--- START Passage to read ---

I couldn't help but notice that one of the judges spent the entire hour standing and talking to the gold meal guy as if to "catch up" and reminisce about old times and mutual acquaintances. The same judge told me that my coriander chutney was more of a pesto and that if I was going to use multicultural ingredients and labels that I should study them a little more. I obviously eat more Indian food than this guy, and I assure you that I have studied the cuisine exhaustively. I wanted to tell him to do the same...but I didn't.

So finally what I think is that when one is planning to compete in anything, one must first attend a few competitions and really study what the judges are looking for. Study who wins. Watch what they do at the next competition or two that they enter. Talk to them--pick their brains. Ask them what they do to be successful. Find out who the judges are, and why they are judges. Practice what you do...A LOT! Practice making mistakes and plan how to recover from them successfully. From all of this one should be able to distill what the competition is really all about, and perhaps what it takes to do well in it.

What you and all of your friends and loved ones thinks is spectacular may not mean much at all to the people who don't know you exist. So in the end one must feel a sense of accomplishment from it all. Most importantly one MUST have fun--and the Dean Street Smokin' Rib Rubbers collectively had a blast! We perhaps learned more about each other in a non-occupational setting. We bonded at times. We learned from one another. We respected one another. And we ate some great food!

Would I do it again? Not if my life depended upon it! But if someone else's life, happiness, or success depended upon it, or even if they just asked, I would gladly show up and do anything I could to help! It's what I do.

--- END Passage to read ---
--- START Given material ---

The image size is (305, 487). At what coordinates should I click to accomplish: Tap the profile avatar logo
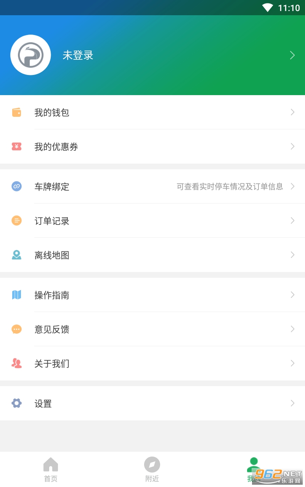31,55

--- END Given material ---

Copy every sentence in the cooking competition passage that begins with the word "We". The material comes from a source separate from the passage.

We perhaps learned more about each other in a non-occupational setting.
We bonded at times.
We learned from one another.
We respected one another.